Types of time series

External and Simulated time series

Time series are considered to be available from two sources. All time series sourced from external systems are considered "External". All time series produced by the forecasting system itself are considered "Simulated".

Forecast and Historical time series

Time series are considered to be of two categories in relation to time. Historical time series are continuous time series that describe a parameter at a location over a period of time. Forecast time series are different to historical time series in that for each location and parameter one forecast is independent of another forecast. A forecast is characterised by its start time and the period it covers. Generally, when a new forecast is available for a given location and parameter, it will supersede any previous forecast for that location and parameter. Each forecast is therefore an independent entity.

On the basis of this, six categories of time series are identified;

+ External Historical
+ External Forecasting
+ Simulated Historical
+ Simulated Forecasting
+ Temporary
+ Temporary External Forecasting (since 2017.01)

There are significant differences in how each of these time series are handled in Delft-FEWS.

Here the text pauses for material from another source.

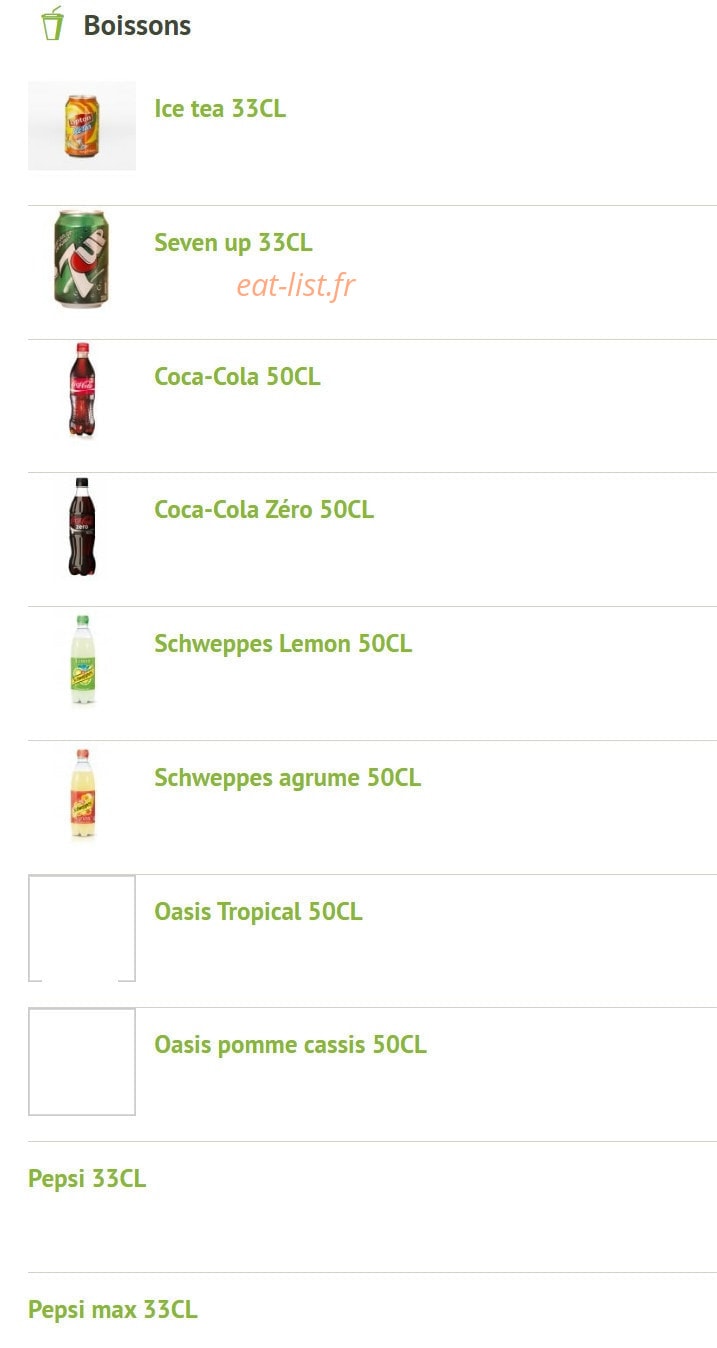Open Pepsi max 33CL entry
Screen dimensions: 717x1348
pos(113,1310)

External Historical time series

In an operational system, Delft-FEWS incrementally imports observed data as it becomes available from external systems. These data should be imported as External Historical time series. When data marked as external historical is presented to the system with exactly the same values and covering the same period as data for that location/parameter already available in the database, then it will be ignored (i.e. not imported). Only new data are imported and stored. If data for a given period is already available but is changed (manual edit or update), the new values will be added to the database. For each item of data added to the database, a time stamp is included to specify when the data was made available to the system.

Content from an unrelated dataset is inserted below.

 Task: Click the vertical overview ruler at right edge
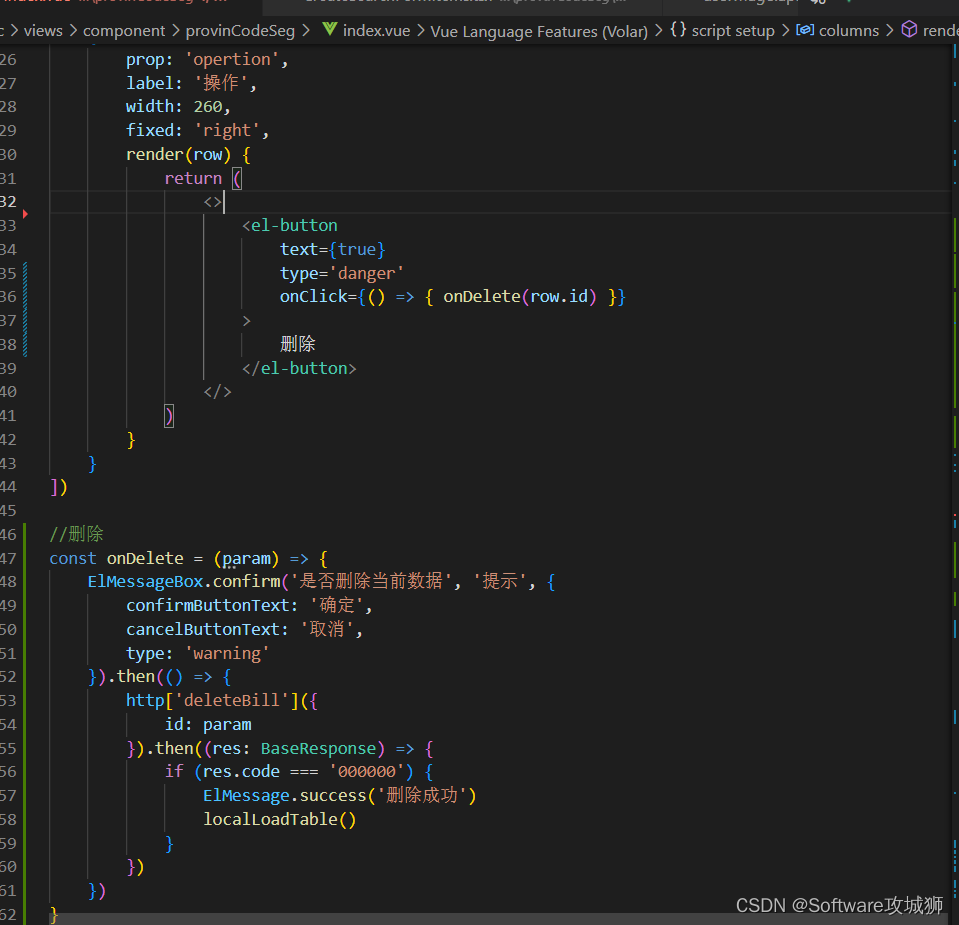(x=954, y=400)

When external historical data are requested from the database, the most recently available data over that whole period is returned. If the data for that period was imported piecewise, the individual pieces will be merged prior to the data being returned. An example is given in Figure 1, where data are imported sequentially. Each dataset imported/edited is indicated using a different line style. When the complete series (a) is requested, the most recent data available over the complete period is merged and returned. The data imported at 12:00 partially overlaps that imported at 10:00. Since the 12:00 data is the most recent, it will persist in the complete series. A manual edit (or interpolation) may be done to fill the gap in the data. This will be returned in a subsequent request for the complete series. Although a complete series is returned, the data is stored as it is imported, including a time stamp indicating when the import happened. If at a later stage the data directly preceding the manual edit is requested, then the additional data will not be included in the complete series.

Figure 1 Schematic representation of data imported as external historical

External Forecasting time series

External forecasts are imported by Delft-FEWS as they are made available by other, external forecasting systems. Each forecast is imported and stored individually. External forecasts are referenced by the start time of the forecast. When retrieving an external forecast time series from the database, the most recently available forecast, as indicated by the forecast start time, will be returned. The most recently available forecast is determined as the latest forecast with a start time earlier or equal to the start of the forecast to be made using Delft-FEWS (forecast T0). It is thus not possible to see an external forecast time series on request, as the latest available is always returned.

With possible exceptions for modules considering multiple forecasts (e.g. performance module), only one external forecast is returned. Different external forecasts are not merged.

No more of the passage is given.